Some people are sentimental about cedars because they are pointed evergreens that look like Christmas trees. Meanwhile, cedars denigrate natural heartland features such as forests and glades, which are sunny rocky outcroppings on hillsides and homes to native wildflowers. Conservation groups will often make a day of chopping down cedars to restore a glade. You can tell, in the Midwest and the Ozarks, when forest land is not properly tended to. It's full of cedars. Forest and prairie fires used to control them, but we don't allow natural burns anymore. The Plains States actively battle cedars; they ruin prairie land.
That said--in the eastern Ozarks there was a pretty little creek. A curvy two-lane highway was built on the centuries-old path alongside the creek. It was a nice area: People built houses in developments called Deerview and Wilderness Trails and Sunset Hills. Hilltops were shorn of trees so that houses with five-car garages could be built on top. The creek was the area's pride. It ran over rocks and made waterfalls. It offered wading, fishing, and swimming holes. Deer, wild turkeys, raccoons and foxes drank there. Every few years, beavers built a dam or two.
Then something changed. During storms, flash floods roared down the creek. At its bend the water slammed into the bank, eroding the soil. The exposed soil began falling off in chunks. Mature oaks and sycamores lining the creek bank got waterlogged and one by one, they fell. The banks grew bare. Soon the creekbed was a muddy channel six feet deep and widening with every storm.

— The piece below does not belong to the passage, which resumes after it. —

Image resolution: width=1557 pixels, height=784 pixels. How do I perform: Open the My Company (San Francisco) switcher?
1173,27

Residents argued about how this happened. They blamed developers. They blamed the beavers. They said too many paved roads caused too much runoff after rainstorms. As the creek widened so did its floodplain, and it carried off backyard furniture and bikes and empty paint cans. Then, after a really heavy rain, it covered the highway, blocking access to hundreds of homes. The detour meant driving 10 extra miles.

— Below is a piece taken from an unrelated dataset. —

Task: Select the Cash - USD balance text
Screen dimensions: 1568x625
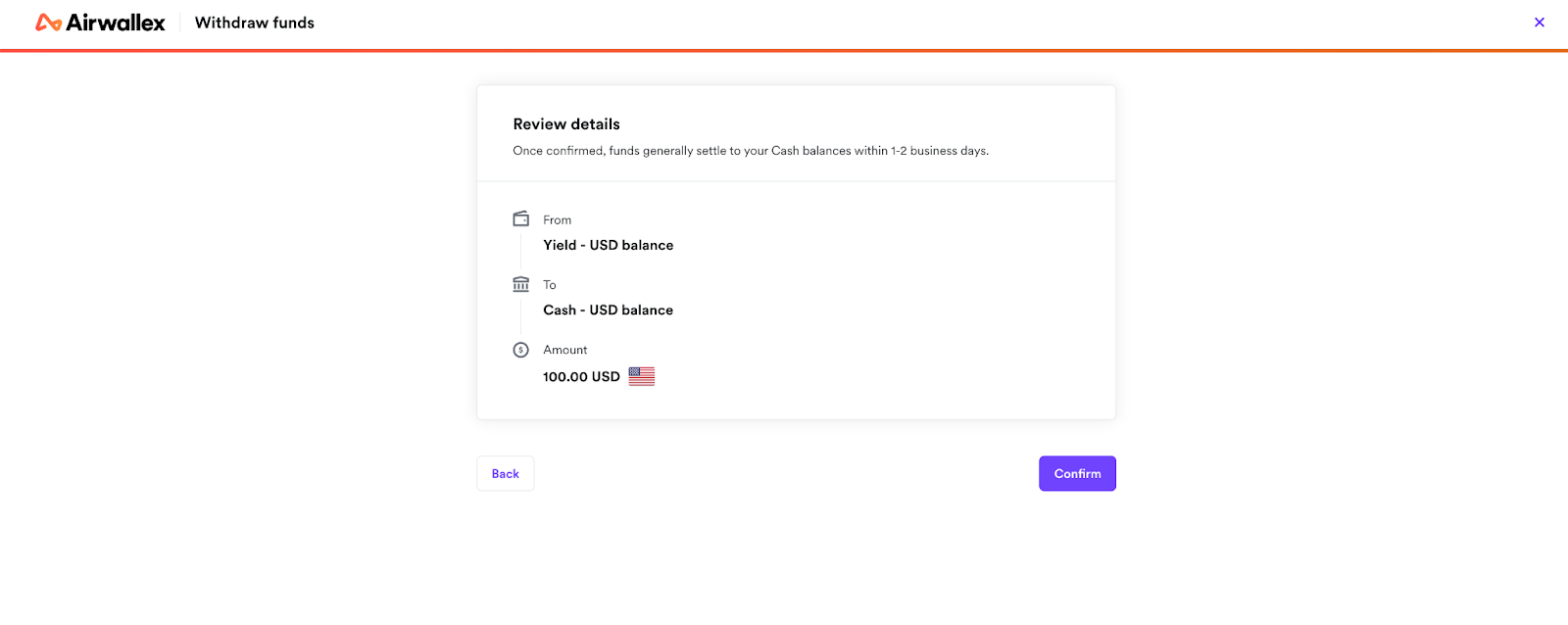Action: (608, 310)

The most practical people now wanted culverts and concrete to make the creek into a canal. Other residents called the state Department of Conservation.
Waste Not
The Department marked the area where the creek bed erosion was the most critical. Then it chopped down all the nearby cedar trees.
What? the people said. They thought trees helped prevent erosion.

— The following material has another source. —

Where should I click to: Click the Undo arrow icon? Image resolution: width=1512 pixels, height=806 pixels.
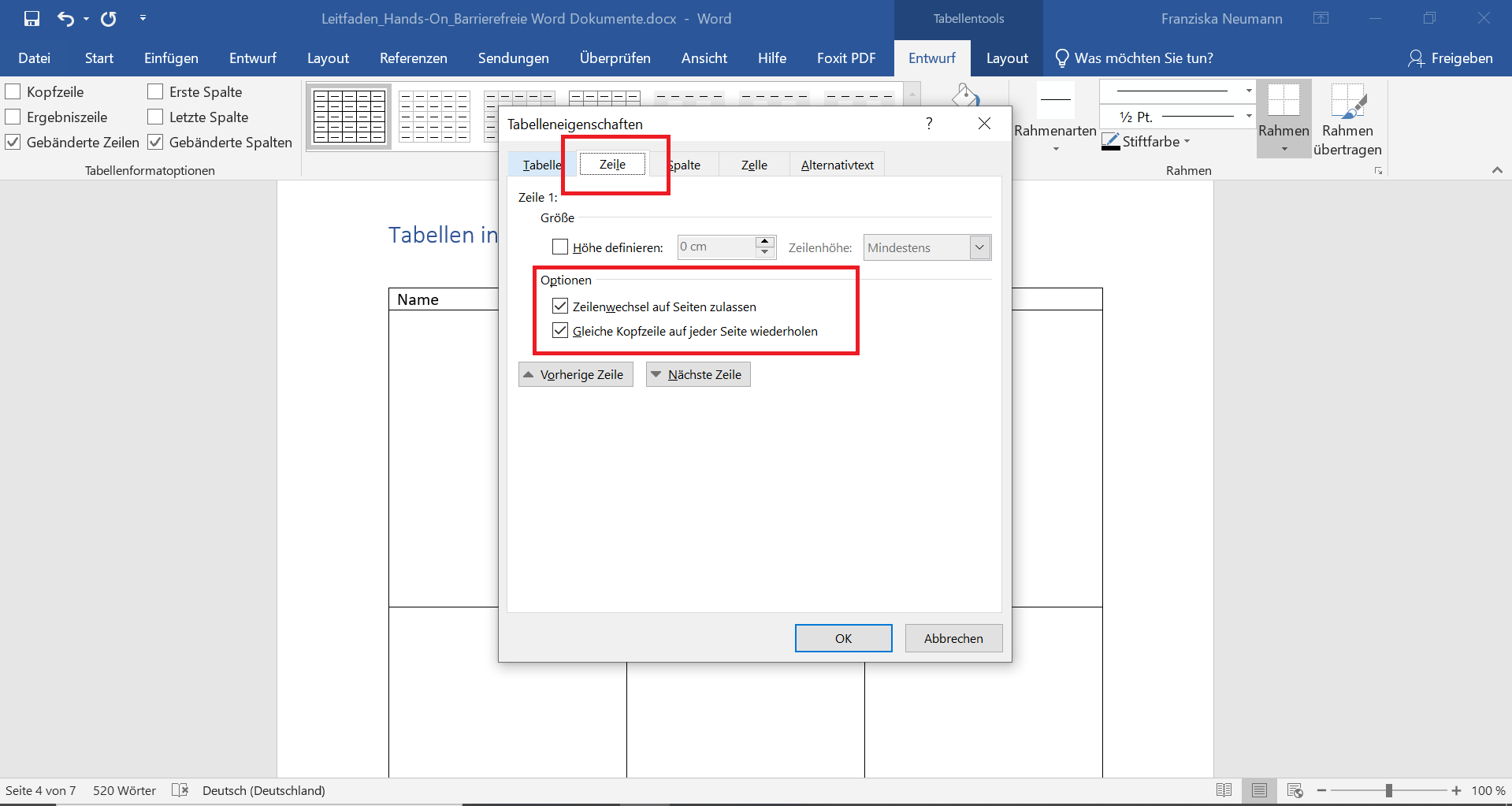[66, 19]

The conservation team didn't let the "weed trees" lie, nor did they make a bonfire of them. They anchored the cut trees sidewise into the creek bank, halfway into the water, and filled in the slope with some soil. Now the cedar branches not only held the new soil but also provided habitat for water creatures. No plastic or asphalt was necessary.
Then the department called for volunteers. It provided a thousand "sandbar willow" (Salix exigua) shrubs for volunteers to plant on the creek banks, in rows like crops. Fast-growing willows would stabilize the creek bank and give other native trees time to grow.
The creek erosion took ten years. The restoration took only 5 days. It also took an earth mover, some trucks, a thousand free tree slips from a state nursery, and a group of volunteers. You can see in photos what was done. Looks a little irregular. But it will save the beloved creek.
The Conservation Department has a lot where families can drop off their dried-out Christmas trees after the holidays, and the Department dumps them by the ton into lakes to create underwater habitat for fish and other water creatures.
Nobody hates Eastern red cedars; they just have different uses for them.